PROBLEM TO WORK ON:
Among the entries below, find each line holding "from" and return it.

===============

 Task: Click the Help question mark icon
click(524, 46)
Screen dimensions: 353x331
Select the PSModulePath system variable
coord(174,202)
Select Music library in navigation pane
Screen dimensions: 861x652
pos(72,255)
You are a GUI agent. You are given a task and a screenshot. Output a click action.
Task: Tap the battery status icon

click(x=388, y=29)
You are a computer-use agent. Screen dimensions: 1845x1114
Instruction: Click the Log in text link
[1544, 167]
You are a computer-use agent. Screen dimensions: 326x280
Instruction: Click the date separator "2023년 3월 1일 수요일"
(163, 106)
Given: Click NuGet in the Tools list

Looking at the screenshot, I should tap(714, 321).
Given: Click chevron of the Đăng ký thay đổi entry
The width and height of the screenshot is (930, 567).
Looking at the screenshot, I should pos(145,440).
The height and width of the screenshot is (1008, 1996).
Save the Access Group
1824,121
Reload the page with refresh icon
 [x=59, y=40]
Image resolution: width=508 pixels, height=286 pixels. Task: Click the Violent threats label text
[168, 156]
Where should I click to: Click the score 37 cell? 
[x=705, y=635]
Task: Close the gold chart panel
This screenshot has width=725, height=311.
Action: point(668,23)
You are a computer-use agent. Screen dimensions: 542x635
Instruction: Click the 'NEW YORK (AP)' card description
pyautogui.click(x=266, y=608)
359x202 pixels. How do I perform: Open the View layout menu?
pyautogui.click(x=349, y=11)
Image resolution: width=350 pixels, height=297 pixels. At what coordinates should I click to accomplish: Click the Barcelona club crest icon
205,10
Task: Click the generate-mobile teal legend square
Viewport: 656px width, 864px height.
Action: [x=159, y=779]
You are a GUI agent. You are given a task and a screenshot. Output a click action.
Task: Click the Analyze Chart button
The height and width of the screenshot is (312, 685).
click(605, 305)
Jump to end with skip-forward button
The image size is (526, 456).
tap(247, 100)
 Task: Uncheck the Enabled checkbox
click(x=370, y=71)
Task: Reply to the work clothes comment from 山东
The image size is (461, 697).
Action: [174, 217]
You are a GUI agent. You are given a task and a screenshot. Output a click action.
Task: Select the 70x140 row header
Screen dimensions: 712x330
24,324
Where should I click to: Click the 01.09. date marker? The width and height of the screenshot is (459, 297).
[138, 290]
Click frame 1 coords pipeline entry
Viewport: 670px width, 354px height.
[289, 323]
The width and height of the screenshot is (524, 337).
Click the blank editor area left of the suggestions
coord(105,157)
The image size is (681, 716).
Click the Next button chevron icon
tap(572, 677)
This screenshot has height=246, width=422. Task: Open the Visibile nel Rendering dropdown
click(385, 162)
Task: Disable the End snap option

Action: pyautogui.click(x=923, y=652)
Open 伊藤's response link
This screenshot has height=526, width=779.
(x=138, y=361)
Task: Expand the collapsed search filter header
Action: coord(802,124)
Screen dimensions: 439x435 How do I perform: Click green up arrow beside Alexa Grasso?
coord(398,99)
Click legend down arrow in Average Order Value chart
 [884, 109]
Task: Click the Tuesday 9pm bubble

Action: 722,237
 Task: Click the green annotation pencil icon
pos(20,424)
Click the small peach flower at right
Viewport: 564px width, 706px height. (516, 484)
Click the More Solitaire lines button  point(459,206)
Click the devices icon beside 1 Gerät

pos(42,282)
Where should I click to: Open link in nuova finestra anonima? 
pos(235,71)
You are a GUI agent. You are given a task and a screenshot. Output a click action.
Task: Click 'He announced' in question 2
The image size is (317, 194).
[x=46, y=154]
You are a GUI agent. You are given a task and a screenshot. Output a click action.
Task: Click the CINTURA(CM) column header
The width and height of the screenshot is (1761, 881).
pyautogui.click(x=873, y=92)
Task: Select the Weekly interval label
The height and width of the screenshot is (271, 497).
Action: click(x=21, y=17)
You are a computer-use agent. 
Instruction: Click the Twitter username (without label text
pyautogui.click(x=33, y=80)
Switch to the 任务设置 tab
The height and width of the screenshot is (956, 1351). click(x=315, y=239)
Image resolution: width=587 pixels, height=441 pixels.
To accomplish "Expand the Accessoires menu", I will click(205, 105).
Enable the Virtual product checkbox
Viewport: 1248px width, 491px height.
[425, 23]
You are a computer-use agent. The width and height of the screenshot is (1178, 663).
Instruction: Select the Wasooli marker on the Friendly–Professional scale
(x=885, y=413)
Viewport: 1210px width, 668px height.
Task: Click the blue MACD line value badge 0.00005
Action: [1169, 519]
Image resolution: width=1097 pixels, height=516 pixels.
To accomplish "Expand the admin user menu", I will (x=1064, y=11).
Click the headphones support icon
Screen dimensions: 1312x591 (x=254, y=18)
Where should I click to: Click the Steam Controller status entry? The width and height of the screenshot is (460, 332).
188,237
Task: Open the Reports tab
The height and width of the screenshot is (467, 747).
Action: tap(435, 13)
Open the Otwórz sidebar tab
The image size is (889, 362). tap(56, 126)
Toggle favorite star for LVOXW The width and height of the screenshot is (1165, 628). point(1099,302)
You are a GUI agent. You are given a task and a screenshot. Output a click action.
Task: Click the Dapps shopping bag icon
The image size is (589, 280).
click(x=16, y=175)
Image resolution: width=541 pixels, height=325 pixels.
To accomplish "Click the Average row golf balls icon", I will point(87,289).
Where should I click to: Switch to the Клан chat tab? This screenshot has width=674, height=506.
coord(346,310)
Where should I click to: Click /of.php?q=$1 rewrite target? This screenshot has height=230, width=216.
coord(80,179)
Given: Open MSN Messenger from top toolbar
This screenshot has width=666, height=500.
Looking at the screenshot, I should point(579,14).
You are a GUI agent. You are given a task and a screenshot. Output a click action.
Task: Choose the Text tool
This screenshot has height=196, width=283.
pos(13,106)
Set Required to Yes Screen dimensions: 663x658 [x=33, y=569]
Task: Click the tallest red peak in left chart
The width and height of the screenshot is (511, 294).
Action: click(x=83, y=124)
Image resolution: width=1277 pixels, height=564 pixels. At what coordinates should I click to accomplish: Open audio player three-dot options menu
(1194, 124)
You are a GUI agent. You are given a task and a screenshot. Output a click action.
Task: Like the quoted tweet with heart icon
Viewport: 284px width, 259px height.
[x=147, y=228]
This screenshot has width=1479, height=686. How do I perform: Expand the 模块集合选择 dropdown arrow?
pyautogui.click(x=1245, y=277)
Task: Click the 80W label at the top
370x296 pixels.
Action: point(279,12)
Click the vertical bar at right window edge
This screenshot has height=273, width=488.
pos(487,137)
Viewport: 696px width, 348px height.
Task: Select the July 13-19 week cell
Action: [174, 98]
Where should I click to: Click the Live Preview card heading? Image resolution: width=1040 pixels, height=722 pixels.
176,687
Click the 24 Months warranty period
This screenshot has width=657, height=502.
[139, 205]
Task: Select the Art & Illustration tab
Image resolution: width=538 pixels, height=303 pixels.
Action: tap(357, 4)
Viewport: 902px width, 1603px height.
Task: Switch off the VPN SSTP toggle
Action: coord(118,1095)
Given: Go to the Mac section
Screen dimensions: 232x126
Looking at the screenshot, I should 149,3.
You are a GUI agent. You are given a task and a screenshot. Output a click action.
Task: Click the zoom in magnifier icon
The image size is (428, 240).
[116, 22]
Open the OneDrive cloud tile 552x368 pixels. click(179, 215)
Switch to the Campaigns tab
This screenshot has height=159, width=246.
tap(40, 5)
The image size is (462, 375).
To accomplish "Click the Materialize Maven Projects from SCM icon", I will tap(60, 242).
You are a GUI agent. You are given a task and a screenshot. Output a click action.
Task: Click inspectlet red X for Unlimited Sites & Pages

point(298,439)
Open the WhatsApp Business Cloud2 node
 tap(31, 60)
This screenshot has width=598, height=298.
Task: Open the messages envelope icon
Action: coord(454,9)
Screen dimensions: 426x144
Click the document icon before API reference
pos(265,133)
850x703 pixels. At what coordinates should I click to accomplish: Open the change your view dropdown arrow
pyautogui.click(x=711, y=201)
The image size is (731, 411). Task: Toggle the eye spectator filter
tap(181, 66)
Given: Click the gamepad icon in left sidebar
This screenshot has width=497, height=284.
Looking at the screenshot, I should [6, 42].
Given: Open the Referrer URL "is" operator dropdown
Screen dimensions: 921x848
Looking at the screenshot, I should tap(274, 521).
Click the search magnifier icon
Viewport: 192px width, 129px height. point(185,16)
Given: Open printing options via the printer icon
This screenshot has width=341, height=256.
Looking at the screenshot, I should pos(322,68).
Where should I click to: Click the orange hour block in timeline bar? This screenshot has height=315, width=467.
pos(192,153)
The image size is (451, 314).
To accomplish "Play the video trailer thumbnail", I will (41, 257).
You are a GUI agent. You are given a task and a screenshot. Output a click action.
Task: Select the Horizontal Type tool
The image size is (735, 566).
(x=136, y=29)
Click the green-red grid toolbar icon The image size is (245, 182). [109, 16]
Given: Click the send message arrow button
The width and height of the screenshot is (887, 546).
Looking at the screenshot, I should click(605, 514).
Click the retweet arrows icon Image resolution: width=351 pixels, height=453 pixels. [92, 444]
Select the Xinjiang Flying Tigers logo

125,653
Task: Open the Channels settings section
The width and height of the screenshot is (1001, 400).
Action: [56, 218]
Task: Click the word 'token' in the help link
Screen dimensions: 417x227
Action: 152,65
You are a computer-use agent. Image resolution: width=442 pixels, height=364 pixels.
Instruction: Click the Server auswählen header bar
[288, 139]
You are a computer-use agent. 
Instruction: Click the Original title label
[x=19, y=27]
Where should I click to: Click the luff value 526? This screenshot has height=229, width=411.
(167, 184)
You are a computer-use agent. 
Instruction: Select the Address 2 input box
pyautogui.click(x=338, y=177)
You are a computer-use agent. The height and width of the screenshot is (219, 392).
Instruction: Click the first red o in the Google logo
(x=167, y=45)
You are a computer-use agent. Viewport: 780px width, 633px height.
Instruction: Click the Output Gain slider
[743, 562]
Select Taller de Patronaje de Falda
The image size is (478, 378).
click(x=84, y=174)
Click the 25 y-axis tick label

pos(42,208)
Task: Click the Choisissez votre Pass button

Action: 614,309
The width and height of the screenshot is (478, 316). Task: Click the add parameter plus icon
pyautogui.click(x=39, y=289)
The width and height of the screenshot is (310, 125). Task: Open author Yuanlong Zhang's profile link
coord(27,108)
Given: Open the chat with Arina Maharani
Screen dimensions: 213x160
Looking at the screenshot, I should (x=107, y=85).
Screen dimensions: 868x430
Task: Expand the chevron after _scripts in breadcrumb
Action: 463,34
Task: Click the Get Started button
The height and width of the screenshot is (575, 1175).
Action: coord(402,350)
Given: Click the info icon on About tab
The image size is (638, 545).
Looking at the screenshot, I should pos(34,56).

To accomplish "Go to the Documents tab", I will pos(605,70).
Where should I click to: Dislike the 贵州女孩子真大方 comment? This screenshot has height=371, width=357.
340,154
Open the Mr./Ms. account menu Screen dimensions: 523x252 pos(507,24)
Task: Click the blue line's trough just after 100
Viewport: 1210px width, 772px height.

===============

TASK OUTPUT:
Task: Reply to the work clothes comment from 山东
Given: Open MSN Messenger from top toolbar
To accomplish "Click the Materialize Maven Projects from SCM icon", I will tap(60, 242).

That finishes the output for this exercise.